* Requirement: Wherever a line in the data holds the word "item", pull that line out.

** Opening Excerpted data block **

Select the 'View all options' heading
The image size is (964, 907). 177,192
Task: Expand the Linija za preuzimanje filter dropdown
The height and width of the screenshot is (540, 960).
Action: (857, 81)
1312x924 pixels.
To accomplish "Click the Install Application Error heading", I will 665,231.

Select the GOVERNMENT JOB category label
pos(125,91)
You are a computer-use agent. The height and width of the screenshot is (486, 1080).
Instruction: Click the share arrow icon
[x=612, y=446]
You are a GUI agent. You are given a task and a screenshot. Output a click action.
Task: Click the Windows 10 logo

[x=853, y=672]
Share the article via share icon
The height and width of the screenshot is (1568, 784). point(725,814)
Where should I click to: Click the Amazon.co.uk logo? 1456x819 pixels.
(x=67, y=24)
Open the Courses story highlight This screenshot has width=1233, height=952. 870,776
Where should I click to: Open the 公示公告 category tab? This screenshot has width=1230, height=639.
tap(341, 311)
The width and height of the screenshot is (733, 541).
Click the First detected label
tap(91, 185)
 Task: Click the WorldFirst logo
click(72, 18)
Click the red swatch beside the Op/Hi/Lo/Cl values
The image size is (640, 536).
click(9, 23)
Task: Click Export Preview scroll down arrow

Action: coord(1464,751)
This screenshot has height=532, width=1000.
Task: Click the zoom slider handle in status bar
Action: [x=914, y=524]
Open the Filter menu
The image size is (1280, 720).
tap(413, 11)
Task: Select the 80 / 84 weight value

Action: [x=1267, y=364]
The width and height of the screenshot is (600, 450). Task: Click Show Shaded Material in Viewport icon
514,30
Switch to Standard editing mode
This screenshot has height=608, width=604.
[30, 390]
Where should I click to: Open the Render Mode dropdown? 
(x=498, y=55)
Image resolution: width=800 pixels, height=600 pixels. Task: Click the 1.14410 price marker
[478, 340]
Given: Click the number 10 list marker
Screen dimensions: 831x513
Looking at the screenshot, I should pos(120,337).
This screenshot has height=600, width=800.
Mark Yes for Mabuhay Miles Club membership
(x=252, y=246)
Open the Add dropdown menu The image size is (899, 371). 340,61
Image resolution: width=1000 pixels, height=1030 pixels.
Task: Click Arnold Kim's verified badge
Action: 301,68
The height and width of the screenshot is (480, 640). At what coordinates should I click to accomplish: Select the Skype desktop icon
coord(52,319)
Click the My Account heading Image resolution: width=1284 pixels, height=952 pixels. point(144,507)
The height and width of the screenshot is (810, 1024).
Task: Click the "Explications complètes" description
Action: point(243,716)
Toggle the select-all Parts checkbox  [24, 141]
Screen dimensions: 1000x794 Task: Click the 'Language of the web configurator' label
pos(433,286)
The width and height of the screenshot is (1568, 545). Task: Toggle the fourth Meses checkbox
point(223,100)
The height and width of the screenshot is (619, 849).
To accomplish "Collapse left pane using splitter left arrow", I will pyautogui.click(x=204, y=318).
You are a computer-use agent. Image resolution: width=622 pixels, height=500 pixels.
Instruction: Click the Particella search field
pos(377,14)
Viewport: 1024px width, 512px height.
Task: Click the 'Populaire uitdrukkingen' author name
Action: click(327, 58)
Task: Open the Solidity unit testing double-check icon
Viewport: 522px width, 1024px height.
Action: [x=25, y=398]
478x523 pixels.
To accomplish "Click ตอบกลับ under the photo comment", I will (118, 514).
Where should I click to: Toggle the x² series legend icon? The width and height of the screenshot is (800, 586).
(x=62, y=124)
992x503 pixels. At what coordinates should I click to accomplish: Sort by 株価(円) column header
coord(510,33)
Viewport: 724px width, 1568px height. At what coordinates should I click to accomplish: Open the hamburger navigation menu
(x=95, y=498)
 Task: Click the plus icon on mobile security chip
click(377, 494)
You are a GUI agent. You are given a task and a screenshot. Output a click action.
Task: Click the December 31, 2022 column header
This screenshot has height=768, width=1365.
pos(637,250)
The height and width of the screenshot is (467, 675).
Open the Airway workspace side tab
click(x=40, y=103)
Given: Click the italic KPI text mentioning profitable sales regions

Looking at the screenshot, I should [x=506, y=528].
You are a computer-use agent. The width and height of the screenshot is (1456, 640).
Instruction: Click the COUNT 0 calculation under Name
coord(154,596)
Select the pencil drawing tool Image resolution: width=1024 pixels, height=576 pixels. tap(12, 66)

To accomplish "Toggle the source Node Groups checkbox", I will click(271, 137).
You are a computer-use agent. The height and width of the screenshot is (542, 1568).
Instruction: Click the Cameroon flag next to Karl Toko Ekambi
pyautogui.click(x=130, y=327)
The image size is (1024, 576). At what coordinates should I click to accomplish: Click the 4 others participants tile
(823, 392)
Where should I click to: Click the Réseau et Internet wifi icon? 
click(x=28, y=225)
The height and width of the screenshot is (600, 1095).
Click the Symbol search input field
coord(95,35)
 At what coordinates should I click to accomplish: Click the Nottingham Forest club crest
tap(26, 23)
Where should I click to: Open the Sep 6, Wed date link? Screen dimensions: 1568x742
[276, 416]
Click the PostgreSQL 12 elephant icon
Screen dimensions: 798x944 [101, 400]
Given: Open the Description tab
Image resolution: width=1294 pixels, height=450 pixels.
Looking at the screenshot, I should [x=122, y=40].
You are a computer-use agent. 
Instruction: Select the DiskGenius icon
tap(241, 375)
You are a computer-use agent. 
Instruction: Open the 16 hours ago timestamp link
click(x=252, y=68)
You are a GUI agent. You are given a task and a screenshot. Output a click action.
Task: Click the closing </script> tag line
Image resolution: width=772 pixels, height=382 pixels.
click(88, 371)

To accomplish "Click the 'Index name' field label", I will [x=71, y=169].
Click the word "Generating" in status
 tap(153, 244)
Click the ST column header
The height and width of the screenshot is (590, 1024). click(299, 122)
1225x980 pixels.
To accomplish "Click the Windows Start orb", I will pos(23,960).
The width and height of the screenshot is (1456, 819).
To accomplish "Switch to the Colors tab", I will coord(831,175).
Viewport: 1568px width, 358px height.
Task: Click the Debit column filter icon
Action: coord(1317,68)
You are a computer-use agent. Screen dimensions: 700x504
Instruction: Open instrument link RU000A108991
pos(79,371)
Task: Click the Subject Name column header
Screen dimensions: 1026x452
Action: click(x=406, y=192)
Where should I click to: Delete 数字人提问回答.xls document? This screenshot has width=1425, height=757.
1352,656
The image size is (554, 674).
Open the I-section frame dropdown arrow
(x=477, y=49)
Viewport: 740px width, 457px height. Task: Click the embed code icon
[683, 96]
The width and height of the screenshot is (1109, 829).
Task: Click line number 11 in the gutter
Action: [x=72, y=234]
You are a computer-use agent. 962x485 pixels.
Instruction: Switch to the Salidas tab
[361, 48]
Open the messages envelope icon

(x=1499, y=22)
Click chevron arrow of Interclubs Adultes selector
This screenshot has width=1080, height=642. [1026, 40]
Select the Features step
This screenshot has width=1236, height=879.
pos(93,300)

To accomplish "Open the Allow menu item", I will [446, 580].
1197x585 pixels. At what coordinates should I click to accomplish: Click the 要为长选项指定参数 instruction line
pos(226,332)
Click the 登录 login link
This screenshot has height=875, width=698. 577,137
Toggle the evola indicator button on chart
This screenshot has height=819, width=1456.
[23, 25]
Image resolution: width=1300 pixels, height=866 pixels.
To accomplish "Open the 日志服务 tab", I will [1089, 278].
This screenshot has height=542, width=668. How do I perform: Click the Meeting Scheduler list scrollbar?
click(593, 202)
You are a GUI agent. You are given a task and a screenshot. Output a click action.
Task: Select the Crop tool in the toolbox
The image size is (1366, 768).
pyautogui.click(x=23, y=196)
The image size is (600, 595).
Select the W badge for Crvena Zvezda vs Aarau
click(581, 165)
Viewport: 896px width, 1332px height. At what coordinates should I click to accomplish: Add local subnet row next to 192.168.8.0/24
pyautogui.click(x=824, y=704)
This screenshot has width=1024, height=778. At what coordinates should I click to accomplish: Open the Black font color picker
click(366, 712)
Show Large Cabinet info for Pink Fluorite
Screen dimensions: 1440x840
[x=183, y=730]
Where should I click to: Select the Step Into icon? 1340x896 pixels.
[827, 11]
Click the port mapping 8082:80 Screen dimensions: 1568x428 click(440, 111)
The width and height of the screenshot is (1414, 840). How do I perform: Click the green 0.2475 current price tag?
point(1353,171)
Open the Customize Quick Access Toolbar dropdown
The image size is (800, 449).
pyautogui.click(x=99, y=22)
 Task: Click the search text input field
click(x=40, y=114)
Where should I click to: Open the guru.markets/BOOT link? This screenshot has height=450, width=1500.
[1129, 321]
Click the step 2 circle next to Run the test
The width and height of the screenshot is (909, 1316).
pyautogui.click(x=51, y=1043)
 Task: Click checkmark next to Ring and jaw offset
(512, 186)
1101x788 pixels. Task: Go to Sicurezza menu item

** Closing Excerpted data block **

* Final answer:
To accomplish "Open the Allow menu item", I will [446, 580].
1101x788 pixels. Task: Go to Sicurezza menu item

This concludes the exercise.